Facebook & WhatsApp: ins and outs - El PaísLa semana pasada grabé un vídeo (en inglés, con subtítulos en español) para la sección Via@IEBusiness, de El País, y ha sido publicado hoy.

A continuación, las notas que utilicé como guión:

  • Price: 19 billion dollars, almost 14 billion euro. $42/user
  • WhatsApp is a 53 people company, that has created what it is essentially a bad product, inferior in features to most of the other instant messenger apps, with a terrible lack of focus in security, lack of stability, and an unclear and messy monetization strategy
  • The company had a revenue of 20 million, with the relevant cost, besides the payroll, being the 30% commission that WhatsApp pays to Apple and Google to distribute the app.
  • Some customers have paid a yearly fee of $0.99, others have paid nothing. Out of the total customer base of 450 million users, only about 20.2 million users have paid, a mere 4.5%. And in some markets, when the company tried to push for monetization, the users have revolted.
  • WhatsApp has enjoyed a great growth: we were comparing it to SMS. Now, the instant messaging panorama is crowded, with better applications (Telegram, Line, WeChat, Viber… even Google Hangout, which hasn't said anything yet) and loyalty is very scant. Telegram grew more than fifteen million users only during last week. This processes are completely viral and impossible to control.

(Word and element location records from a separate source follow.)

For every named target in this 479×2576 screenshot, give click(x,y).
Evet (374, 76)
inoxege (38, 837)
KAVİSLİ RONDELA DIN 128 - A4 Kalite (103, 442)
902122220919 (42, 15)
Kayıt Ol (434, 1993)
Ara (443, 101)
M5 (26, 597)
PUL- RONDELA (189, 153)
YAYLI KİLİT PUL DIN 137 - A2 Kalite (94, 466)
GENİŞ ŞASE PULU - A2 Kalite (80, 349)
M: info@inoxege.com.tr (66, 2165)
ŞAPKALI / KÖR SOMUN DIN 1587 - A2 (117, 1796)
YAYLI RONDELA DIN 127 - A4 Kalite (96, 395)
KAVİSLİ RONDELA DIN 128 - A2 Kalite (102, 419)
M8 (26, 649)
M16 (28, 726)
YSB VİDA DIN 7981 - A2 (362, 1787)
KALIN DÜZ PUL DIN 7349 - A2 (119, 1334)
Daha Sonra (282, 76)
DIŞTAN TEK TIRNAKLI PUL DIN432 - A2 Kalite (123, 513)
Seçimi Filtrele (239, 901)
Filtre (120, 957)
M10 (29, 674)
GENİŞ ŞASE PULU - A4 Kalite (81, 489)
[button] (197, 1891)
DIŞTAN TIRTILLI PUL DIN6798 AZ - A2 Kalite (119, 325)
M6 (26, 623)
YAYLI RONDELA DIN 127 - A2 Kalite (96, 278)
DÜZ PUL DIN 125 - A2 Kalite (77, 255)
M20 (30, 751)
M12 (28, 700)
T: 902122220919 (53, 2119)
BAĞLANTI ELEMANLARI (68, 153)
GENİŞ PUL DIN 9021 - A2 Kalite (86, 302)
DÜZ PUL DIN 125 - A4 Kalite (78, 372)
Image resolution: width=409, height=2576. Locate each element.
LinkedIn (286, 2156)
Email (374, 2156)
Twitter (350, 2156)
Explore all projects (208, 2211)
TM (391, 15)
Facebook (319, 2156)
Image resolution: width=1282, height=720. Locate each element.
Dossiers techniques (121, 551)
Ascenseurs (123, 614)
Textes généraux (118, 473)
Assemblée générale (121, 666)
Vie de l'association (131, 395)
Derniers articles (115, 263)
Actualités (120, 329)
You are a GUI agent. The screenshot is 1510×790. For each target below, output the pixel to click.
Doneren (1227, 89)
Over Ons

  • The network effect: of course important, but easier to bridge in a local, small scale. We communicate with not so many people.
  • User data? About 80% of the WhatsApp users are not new to Facebook.
  • Huge adoption among teens? Yes, but they grow older. And they change tools with extreme ease as they lose the "cool factor"
  • Monetization: no ads (ever), nothing but the subscription fees. IM for business or professional markets? Forget it! It is not gonna happen
  • WhatsApp announced voice calls. OK, good luck with that! Skype is there (330 million subscribers, $2 billion revenues), and many others. And voice is a feature with diminishing returns: teens are not into voice, they don't use it
  • Viber: bought by Rakuten, $900 million, 300 million users. That sounds like a reasonable valuation.
  • Facebook valuation: $170 billion, 1250 million users, about $130/user. Try to bring as many WhatsApp users to Facebook and monetize them there? Good luck with that
  • There are no precedents for operations of this scale. It might be difficult to understand. But I think it just makes no sense.